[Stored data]
::::::

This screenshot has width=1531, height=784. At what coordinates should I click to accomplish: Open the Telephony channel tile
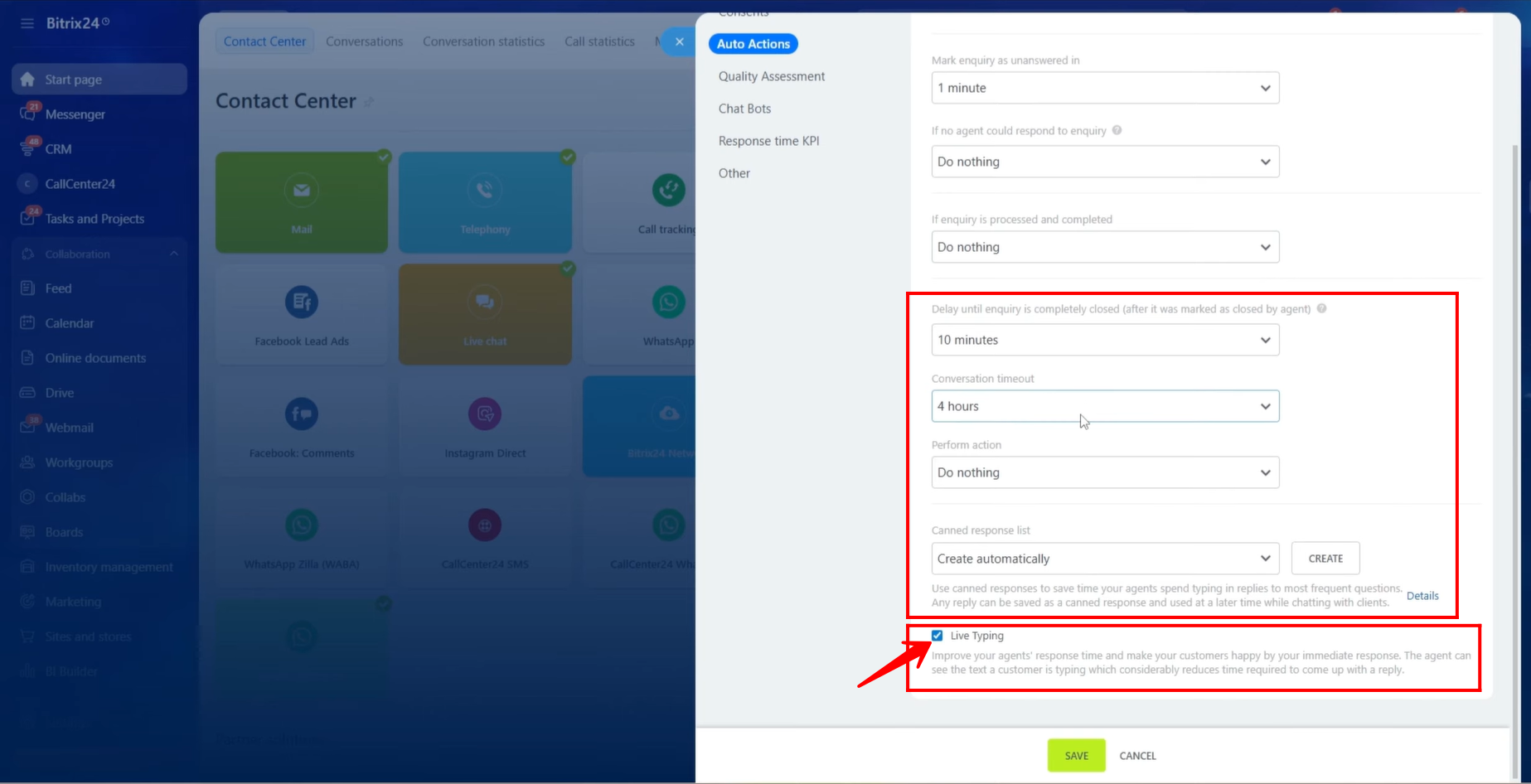pyautogui.click(x=485, y=202)
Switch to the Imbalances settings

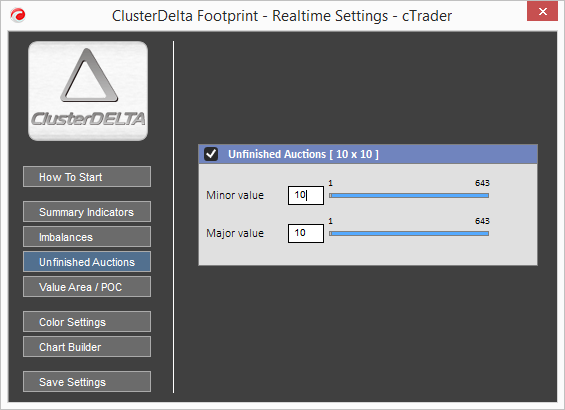pyautogui.click(x=87, y=237)
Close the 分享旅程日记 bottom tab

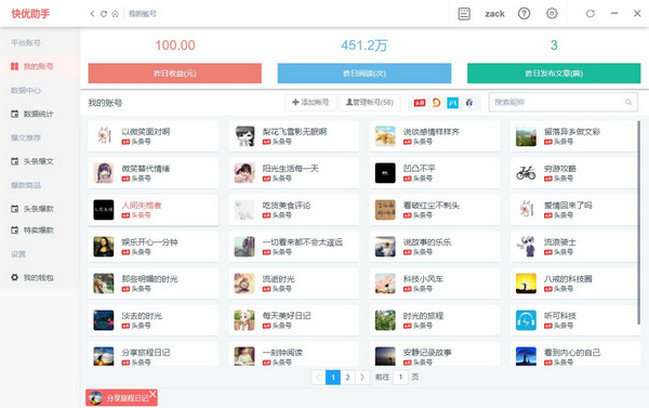click(x=153, y=394)
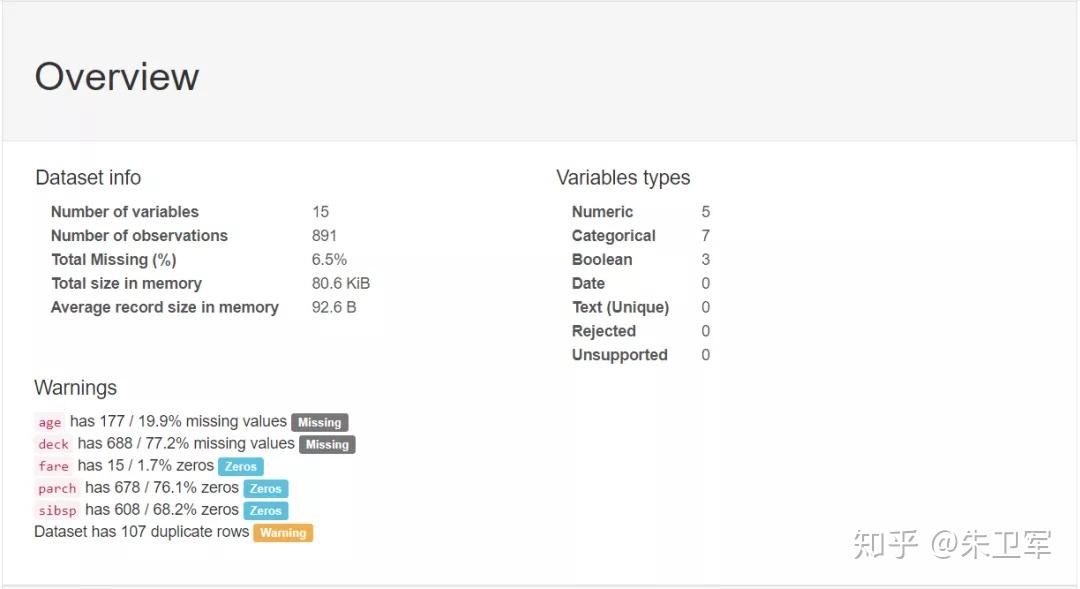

::::::

▶ Required action
A faithful copy of all the data above, without its pictures, is the expected result.

▶ Output for this task
This screenshot has width=1531, height=784. At what coordinates should I click to accomplish: Open the Telephony channel tile
pyautogui.click(x=485, y=202)
Switch to the Imbalances settings

pyautogui.click(x=87, y=237)
Close the 分享旅程日记 bottom tab

click(x=153, y=394)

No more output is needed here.